Input records.
- Opening Delimiter -
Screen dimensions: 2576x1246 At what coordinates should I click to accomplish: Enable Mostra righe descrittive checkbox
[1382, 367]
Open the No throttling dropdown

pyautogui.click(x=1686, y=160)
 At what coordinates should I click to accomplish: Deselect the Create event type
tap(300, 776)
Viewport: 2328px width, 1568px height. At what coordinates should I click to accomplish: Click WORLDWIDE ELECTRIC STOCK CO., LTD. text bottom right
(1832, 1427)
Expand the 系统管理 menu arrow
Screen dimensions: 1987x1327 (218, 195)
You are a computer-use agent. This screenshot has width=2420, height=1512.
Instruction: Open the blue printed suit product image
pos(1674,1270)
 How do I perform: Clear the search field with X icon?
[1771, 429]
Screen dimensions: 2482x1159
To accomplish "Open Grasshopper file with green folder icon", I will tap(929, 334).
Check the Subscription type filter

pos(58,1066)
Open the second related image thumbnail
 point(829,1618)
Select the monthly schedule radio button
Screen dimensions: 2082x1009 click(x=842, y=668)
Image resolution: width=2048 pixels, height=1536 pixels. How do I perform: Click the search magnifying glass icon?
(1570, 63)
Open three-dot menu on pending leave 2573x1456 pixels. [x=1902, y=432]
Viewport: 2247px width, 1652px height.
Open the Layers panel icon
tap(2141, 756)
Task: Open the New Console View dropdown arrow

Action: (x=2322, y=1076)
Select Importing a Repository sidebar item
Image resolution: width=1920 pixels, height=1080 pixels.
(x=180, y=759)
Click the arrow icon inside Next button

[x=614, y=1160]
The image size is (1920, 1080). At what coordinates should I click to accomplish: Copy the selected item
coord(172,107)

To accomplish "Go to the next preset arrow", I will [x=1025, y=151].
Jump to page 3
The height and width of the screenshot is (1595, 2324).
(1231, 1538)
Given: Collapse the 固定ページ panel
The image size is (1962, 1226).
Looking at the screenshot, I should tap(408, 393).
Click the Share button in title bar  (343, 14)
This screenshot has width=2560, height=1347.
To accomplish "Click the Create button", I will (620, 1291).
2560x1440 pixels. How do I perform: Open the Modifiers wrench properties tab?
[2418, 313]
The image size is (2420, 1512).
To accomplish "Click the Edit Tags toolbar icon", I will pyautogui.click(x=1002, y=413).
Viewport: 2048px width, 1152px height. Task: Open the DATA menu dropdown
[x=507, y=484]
- Closing Delimiter -
Problem description.
Write out the listing once more, matching it exactly.

Response to this task.
Screen dimensions: 2576x1246 At what coordinates should I click to accomplish: Enable Mostra righe descrittive checkbox
[1382, 367]
Open the No throttling dropdown

pyautogui.click(x=1686, y=160)
 At what coordinates should I click to accomplish: Deselect the Create event type
tap(300, 776)
Viewport: 2328px width, 1568px height. At what coordinates should I click to accomplish: Click WORLDWIDE ELECTRIC STOCK CO., LTD. text bottom right
(1832, 1427)
Expand the 系统管理 menu arrow
Screen dimensions: 1987x1327 (218, 195)
You are a computer-use agent. This screenshot has width=2420, height=1512.
Instruction: Open the blue printed suit product image
pos(1674,1270)
 How do I perform: Clear the search field with X icon?
[1771, 429]
Screen dimensions: 2482x1159
To accomplish "Open Grasshopper file with green folder icon", I will tap(929, 334).
Check the Subscription type filter

pos(58,1066)
Open the second related image thumbnail
 point(829,1618)
Select the monthly schedule radio button
Screen dimensions: 2082x1009 click(x=842, y=668)
Image resolution: width=2048 pixels, height=1536 pixels. How do I perform: Click the search magnifying glass icon?
(1570, 63)
Open three-dot menu on pending leave 2573x1456 pixels. [x=1902, y=432]
Viewport: 2247px width, 1652px height.
Open the Layers panel icon
tap(2141, 756)
Task: Open the New Console View dropdown arrow

Action: (x=2322, y=1076)
Select Importing a Repository sidebar item
Image resolution: width=1920 pixels, height=1080 pixels.
(x=180, y=759)
Click the arrow icon inside Next button

[x=614, y=1160]
The image size is (1920, 1080). At what coordinates should I click to accomplish: Copy the selected item
coord(172,107)

To accomplish "Go to the next preset arrow", I will [x=1025, y=151].
Jump to page 3
The height and width of the screenshot is (1595, 2324).
(1231, 1538)
Given: Collapse the 固定ページ panel
The image size is (1962, 1226).
Looking at the screenshot, I should tap(408, 393).
Click the Share button in title bar  (343, 14)
This screenshot has width=2560, height=1347.
To accomplish "Click the Create button", I will (620, 1291).
2560x1440 pixels. How do I perform: Open the Modifiers wrench properties tab?
[2418, 313]
The image size is (2420, 1512).
To accomplish "Click the Edit Tags toolbar icon", I will pyautogui.click(x=1002, y=413).
Viewport: 2048px width, 1152px height. Task: Open the DATA menu dropdown
[x=507, y=484]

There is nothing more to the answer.